Esami inutili, prescrizioni di troppi farmaci in combinazione, seconde, terze, quarte visite dovute spesso a un primo incontro frettoloso e superficiale. Secondo Montori uno dei problemi maggiori legati a questa “assistenza sanitaria di tipo industriale” è che in qualche modo porta i clinici a vedere i propri pazienti non “in alta definizione”, ma “sfocati”. Non si cura il paziente che si ha davanti, con le proprie uniche esigenze, ma ci si occupa di pazienti “come quello che si ha davanti”.
La strada da percorrere richiede che la cura del paziente sia premurosa e gentile, che sia un’assistenza non basata sull’avidità ma sulla solidarietà.
Maria Luisa, prosegue Montori rivolgendosi alla platea di Medicine X, era un’anziana signora, di origini peruviane come lui, che viveva in Alaska con il figlio e le nipoti. A Maria Luisa erano state prescritte tante di quelle medicine da farla sentire confusa e frustrata e rischiare di ridurre la sua aderenza alla terapia. C’erano poi le dialisi, tre mattine a settimana, da cui usciva talmente stanca da non poter fare altro per il resto della giornata.

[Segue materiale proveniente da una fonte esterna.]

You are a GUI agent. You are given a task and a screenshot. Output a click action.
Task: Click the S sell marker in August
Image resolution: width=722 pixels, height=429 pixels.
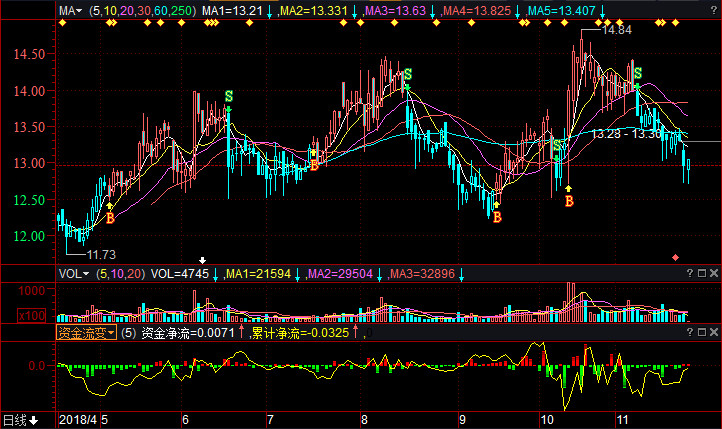point(408,74)
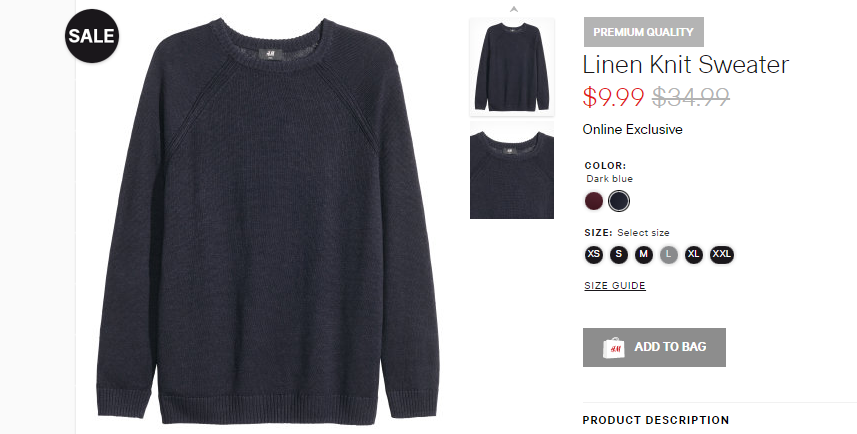Click the main sweater product image
The height and width of the screenshot is (434, 857).
[x=268, y=221]
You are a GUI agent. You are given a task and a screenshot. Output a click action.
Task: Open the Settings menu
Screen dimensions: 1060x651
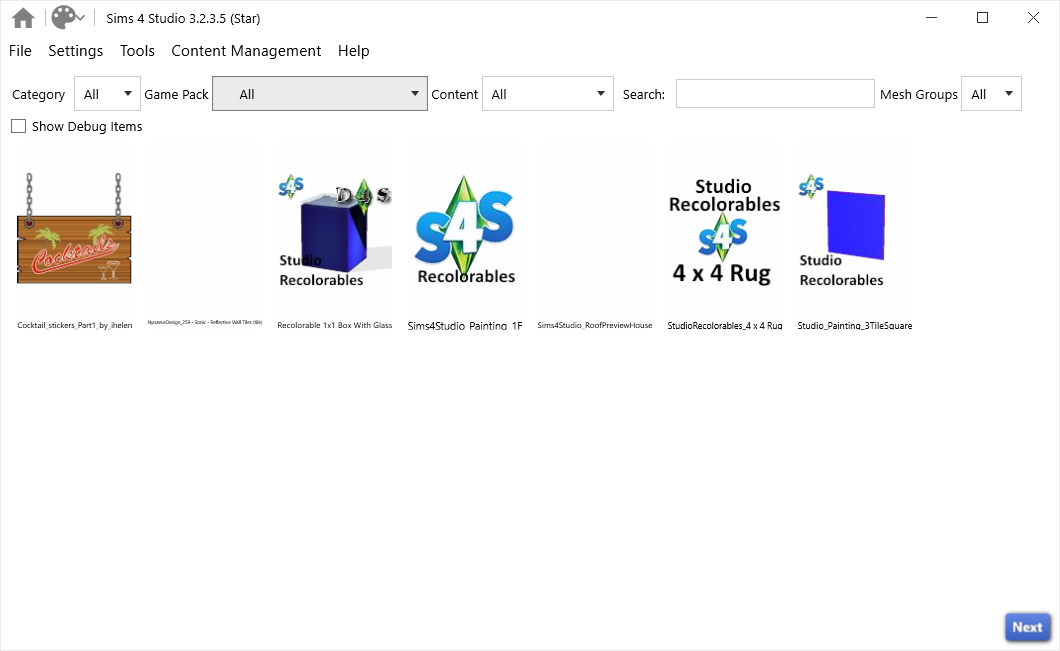coord(75,50)
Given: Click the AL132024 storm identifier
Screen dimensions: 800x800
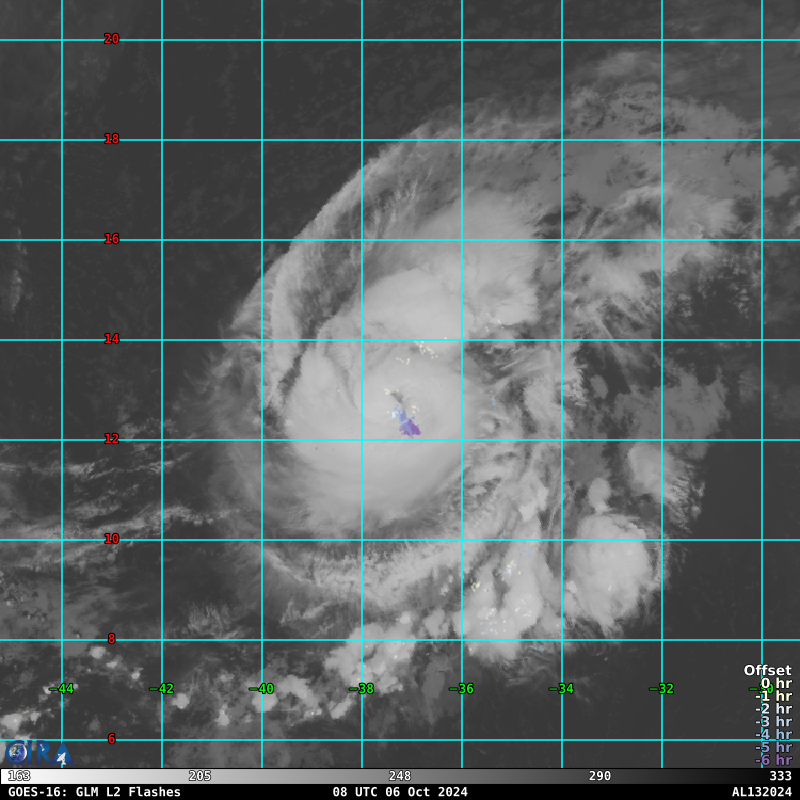Looking at the screenshot, I should click(x=761, y=792).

In più Maria Luisa parlava solo spagnolo e la sua situazione clinica le imponeva forti restrizioni alimentari che la costringevano a privarsi dei suoi piatti peruviani preferiti.
Il problema di Maria Luisa, la cura di cui aveva bisogno non erano altre medicine, né ulteriori interventi sanitari legati specificamente alla sua malattia cronica. Maria Luisa aveva bisogno di una cura più attenta alle sue necessità. Poi è arrivata Ana, la nipote che fa parte del team di Montori e, grazie a lei, sono arrivati anche i cambiamenti all’insegna del minimo impatto nei tempi e modi della cura alla nonna. La dialisi è stata spostata al pomeriggio, in modo che dopo non le restasse altro che riposare senza perdere intere giornate che poteva impiegare in modo utile. Nel pomeriggio si avvicendavano infermiere che parlavano spagnolo. Inoltre, la lista delle sue restrizioni alimentari è stata inviata a un medico peruviano che ha risposto fornendo ricette del suo paese che qualcuno poi le preparava ogni domenica per tutta la settimana.
Questi minimi interventi hanno migliorato la salute di Maria Luisa garantendole anche una qualità di vita sensibilmente più soddisfacente nei suoi ultimi anni: “è morta ricevendo un’assistenza premurosa e attenta, senza sentirsi sopraffatta”, racconta Montori, da una presenza così forte della medicina nel suo quotidiano da levarle la serenità.
Ma come si possono cambiare le cose? Passare da un sistema in cui il profitto è diventato il fine e non il mezzo, arrivando al punto che la cura del paziente avviene solo quando economicamente conveniente? “La strada da percorrere non può essere quella pavimentata da questa assistenza sanitaria industriale. La strada da percorrere richiede che la cura del paziente sia premurosa”.
L’alternativa è una cura senza fretta, in cui il tempo dedicato è quello necessario, né più né meno in una danza in cui medico e paziente costruiscono, per usare ancora le metafore di Montori, una “cattedrale” di assistenza. “Loro conoscono la giusta sequenza, il giusto ritmo. Non c’è niente di non necessario. A guidarli eleganza e non efficienza in una conversazione non affrettata che permette di vedere il paziente in alta definizione”.